Auch Deutsche, die in Spanien leben, können von der Restschuldbefreiung durch Verbraucherinsolvenz Gebrauch machen. Die Durchführung der Insolvenz in Deutschland ist unabhängig vom Wohnort. Das Verfahren kann allerdings nur in Deutschland beantragt werden. Zunächst muss man beim zuständigen Insolvenzgericht einige Formulare ausfüllen. Das Insolvenzgericht bestellt dann einen Treuhänder als Verwalter. Dieser ist beauftragt die Angaben zu prüfen und das Verfahren, dass ab der Zustimmung sechs Jahre lang läuft, in dieser Zeit zu begleiten.
Sobald der Verbraucherinsolvenz zugestimmt wurde, beginnt die Wohlverhaltensphase von sechs Jahren. Was man in dieser Zeit von seinem Einkommen für sich behalten darf, ist gesetzlich geregelt und richtet sich nach Familienstand, Zahl der Kinder etc. Genauere Informationen erhalten Sie im Internet.
Wenn möglich sollten Sie das Insolvenzverfahren noch in Deutschland ins Rollen bringen und nach Bewilligung ihren Wohnsitz nach Spanien verlegen.

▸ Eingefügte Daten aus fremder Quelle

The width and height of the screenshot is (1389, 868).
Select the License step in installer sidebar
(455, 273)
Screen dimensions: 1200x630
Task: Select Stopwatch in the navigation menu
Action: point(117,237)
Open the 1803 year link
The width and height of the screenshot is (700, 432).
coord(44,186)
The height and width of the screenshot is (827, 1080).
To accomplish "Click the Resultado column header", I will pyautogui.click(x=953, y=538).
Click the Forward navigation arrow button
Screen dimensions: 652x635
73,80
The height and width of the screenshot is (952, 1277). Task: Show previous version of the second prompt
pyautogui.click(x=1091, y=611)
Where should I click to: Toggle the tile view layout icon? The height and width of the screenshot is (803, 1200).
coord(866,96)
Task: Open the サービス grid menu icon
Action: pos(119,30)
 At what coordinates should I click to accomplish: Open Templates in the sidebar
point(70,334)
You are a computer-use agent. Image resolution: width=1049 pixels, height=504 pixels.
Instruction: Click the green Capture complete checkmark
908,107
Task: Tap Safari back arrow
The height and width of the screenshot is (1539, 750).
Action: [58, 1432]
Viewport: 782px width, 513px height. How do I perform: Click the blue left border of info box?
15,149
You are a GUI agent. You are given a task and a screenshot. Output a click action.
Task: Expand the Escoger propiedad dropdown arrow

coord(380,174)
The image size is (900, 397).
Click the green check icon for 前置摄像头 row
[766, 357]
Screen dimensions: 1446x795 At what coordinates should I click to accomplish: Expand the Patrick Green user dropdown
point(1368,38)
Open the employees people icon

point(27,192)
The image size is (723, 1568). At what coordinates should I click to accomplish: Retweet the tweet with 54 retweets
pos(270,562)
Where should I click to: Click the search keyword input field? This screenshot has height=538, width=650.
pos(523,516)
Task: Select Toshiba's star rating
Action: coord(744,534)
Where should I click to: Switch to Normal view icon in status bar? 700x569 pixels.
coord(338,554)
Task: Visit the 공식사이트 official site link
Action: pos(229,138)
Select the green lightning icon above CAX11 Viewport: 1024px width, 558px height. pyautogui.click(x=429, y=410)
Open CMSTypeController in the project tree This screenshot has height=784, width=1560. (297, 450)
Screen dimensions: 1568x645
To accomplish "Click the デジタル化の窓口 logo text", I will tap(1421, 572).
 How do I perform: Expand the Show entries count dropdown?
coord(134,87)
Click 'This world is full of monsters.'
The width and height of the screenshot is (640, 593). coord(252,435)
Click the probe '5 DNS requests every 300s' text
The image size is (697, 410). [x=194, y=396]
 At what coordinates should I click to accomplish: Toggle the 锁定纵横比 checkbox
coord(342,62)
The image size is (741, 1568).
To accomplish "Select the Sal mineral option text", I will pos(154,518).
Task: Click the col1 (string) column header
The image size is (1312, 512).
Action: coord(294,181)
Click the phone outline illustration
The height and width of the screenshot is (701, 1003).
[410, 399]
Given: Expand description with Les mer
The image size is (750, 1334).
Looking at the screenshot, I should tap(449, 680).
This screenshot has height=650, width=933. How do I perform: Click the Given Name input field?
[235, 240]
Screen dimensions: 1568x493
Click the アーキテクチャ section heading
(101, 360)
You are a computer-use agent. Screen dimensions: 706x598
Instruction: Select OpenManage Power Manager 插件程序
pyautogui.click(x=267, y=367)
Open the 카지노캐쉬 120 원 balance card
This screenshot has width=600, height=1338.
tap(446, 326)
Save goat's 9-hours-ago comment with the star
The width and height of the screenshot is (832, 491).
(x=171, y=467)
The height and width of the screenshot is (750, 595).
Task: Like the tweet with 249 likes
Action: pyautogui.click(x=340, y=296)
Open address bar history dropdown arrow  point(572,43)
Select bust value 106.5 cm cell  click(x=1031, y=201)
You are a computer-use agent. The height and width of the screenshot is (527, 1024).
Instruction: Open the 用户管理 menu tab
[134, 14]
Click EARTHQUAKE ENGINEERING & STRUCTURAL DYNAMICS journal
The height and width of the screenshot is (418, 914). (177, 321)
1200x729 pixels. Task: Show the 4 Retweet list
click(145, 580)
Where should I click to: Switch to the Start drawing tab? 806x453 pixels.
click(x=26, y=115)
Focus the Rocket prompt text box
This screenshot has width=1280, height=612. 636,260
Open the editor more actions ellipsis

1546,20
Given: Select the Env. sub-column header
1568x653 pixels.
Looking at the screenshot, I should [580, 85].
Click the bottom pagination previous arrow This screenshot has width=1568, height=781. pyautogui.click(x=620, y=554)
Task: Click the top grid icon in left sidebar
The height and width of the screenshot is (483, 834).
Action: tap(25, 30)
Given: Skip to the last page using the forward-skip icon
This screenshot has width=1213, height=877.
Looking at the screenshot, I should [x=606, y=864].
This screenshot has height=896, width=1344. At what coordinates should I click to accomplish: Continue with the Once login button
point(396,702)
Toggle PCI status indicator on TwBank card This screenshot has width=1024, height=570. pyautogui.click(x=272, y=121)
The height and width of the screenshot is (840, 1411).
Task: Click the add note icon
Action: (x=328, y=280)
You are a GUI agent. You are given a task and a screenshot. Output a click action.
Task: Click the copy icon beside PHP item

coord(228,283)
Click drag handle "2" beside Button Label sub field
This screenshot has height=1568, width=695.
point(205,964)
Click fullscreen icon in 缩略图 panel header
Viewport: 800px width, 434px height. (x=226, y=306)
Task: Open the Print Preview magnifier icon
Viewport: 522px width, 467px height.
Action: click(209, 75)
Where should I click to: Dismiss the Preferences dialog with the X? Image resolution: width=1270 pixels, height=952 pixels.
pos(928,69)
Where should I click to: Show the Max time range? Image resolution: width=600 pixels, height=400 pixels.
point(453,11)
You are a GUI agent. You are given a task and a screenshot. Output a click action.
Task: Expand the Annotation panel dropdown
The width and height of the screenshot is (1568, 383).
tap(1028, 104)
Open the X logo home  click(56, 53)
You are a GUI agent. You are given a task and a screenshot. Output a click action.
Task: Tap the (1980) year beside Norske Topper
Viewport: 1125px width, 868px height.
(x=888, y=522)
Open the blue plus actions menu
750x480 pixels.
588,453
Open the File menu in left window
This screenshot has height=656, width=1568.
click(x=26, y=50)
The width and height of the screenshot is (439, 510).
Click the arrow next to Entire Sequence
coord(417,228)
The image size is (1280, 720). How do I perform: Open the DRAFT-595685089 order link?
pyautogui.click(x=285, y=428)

Denken Sie aber dran, Sie sind verpflichtet jeden Umzug auch Ihrem Insolvenzverwalter mitzuteilen.
Aber die Möglichkeit per Verbraucherinsolvenz die Schulden los zu werden, ist sicherlich besser, als zu versuchen sich in Spanien vor seinen Schulden in Deutschland zu verstecken.